Sur la route du dernier verre, on a eu le temps de ramasser un type étendu sur la chaussée. Il geint, sanglote, sans que l'on comprenne ce qui lui est arrivé. Peut-être s'est-il fait balancer d'une voiture. Jim le soutient en le réconfortant en anglais et on soutient Jim. On prévient les sapeurs-pompiers et on repart après leur venue. «Je vous aime pour ça les Français... Vous vous êtes arrêtés sans réfléchir... marmonne Jim. Personne
n'aurait fait ça à New-York...»
Deux tequilas et deux bières d'entrée de jeu pour Jim dans un des derniers bars ouverts de la Bastille. L'ogre a retrouvé la forme. Savez-vous ce que criait le soldat Crumley lorsqu'il traversait les rues aux Philippines, complètement rétamé, en levant les bras au ciel?
- Holàlà!
A 4H30 du matin, je jette l'éponge.
(Samedi 29 octobre)
Au comptoir du Harry's Bar
Les Martinis blancs ont fait fondre la partie cachée de l'iceberg de la vie des deux types dont l'un pourrait être le père de l'autre. L'écrivain et son ombre ont laissé leurs défroques à la porte d'entrée. Je respecterai le secret défense sur nos vies privées. La femme, les enfants, l'éducation, la conduite personnelle, tout est déjà dans les lignes précédentes et les suivantes. Et nos promesses respectives seront tues.
Triomphe à Vincennes
Une file d'attente longue comme ça. Plus de deux cents signatures à la librairie Millepages. Crumley superstar.

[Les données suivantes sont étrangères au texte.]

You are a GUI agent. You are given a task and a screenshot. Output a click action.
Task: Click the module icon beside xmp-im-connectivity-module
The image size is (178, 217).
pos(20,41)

Buffet d'adieu chez les Raynal
De Jim, ce soir-là, je garde deux souvenirs.
Au milieu des invités, il s'est approché lentement de moi. Je me tenais un peu en retrait; et il m'a dit avec beaucoup de douceur:
- Ta femme te manque?
- Ouais.
- Ta fille te manque?
- Ouais, j'ai encore répondu.
- Gooood.
Plus tard, alors que nous étions tous couleur tomate, on était trois ou quatre à raconter des conneries et des blagues dans notre coin, il nous a rejoints et nous a sorti cette dernière:
- Vous savez ce qui vous attend quand vous montez avec une pute française
accompagnée d'un pitbull?
-???
- Votre dernière pipe!
(Dimanche 30 octobre)
Back to the USA
Fin connaisseur de la musique populaire américain, Nick Tosches a eu ces mots à propos du rock'n'roll: «Sans l'obsession, la fièvre ou la peur de la fin proche, tout serait raisonnable et plat.»

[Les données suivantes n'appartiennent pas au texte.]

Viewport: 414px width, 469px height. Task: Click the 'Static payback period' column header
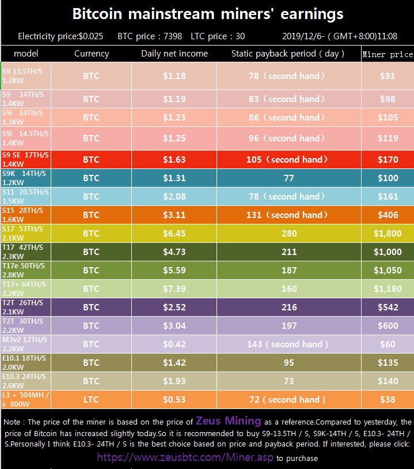[288, 54]
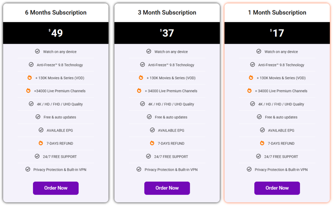This screenshot has height=206, width=334.
Task: Click flame icon beside 130K Movies in 6 Months plan
Action: pos(30,78)
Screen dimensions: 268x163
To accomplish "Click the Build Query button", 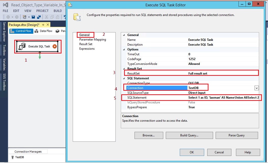I will click(189, 135).
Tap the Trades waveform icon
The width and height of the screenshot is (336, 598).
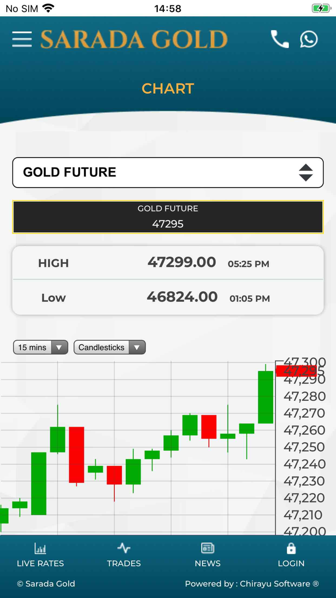[123, 548]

Baleine rose et bleue dans le ciel au-dessus des nuages, Jim Crumley est un des derniers rock'n'rollers EN VIE.
Le gringo magnifique
James Crumley - écrivain, cinq enfants (dont trois adoptions) et cinq petits-enfants, quatre fois divorcé: «J'attire les femmes folles. Je ne veux pas dire un peu dérangées, mais complètement folles!» m'a-t-il dit l'autre jour - affirme avoir trouvé la quiétude auprès de sa nouvelle épouse, Martha Elisabeth (Le Canard lui est dédié), et déclarequ'actuellement "C'est le meilleur moment de ma vie."

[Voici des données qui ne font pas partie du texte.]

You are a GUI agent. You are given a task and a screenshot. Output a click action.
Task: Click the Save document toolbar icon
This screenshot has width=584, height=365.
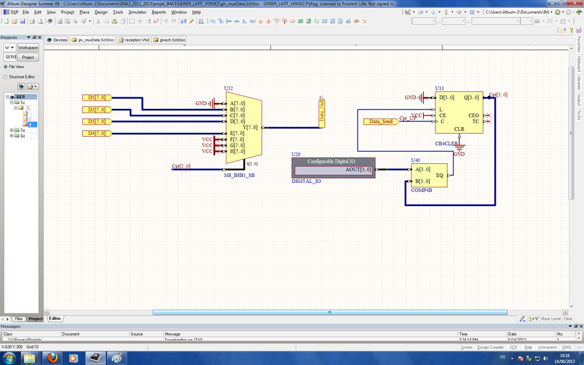point(23,21)
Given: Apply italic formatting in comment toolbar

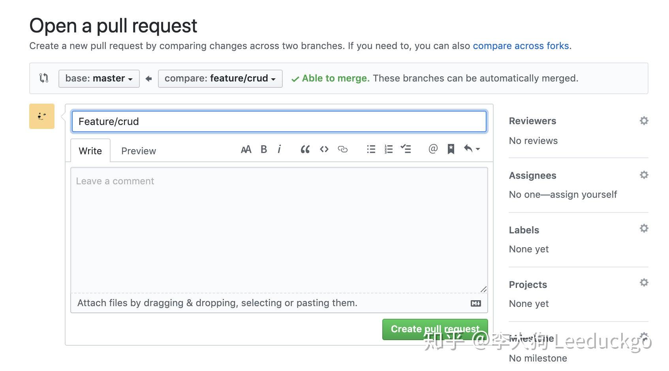Looking at the screenshot, I should [x=279, y=149].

Un homme étonnant et déglingué, jamais revenu de sa chasse aux démons, et qui a exposé son credo une fois, comme ça, sans élever la voix, à une journaliste de Télérama: «Se défoncer le plus possible, mais rester un gentleman, c'est-à-dire en faisant son boulot et en s'occupant de sa famille.»
Ce comportement singulier, Gentleman Jim en avait parlé dans un article, Le Dur-à-cuire (dans le recueil Putes). C'est le portrait du cascadeur Roy Jenson, mais c'est lui tout craché: «il ressent la vraie nature du " machismo ", qui n'a rien à voir avec un petit frimeur qui essaie de vous impressionner alors que vous roulez dans une rue de Durango, un banquier mexicain ivre qui vous montre son automatique 45, ni avec une attitude stupide envers les femmes qui fait grincer les dents des bonnes Américaines
travailleuses - le " machismo " signifie que l'on restera des gentlemen même si l'alcool, la drogue et la vie nous ont détraqués, et comme l'a si joliment dit Ezra Pound: " Il y a des saloperies que nous n'accepterons jamais, ni plus ni moins."»
James Crumley est mort à 69 ans, le 17/09/2008- Missoula- RIP.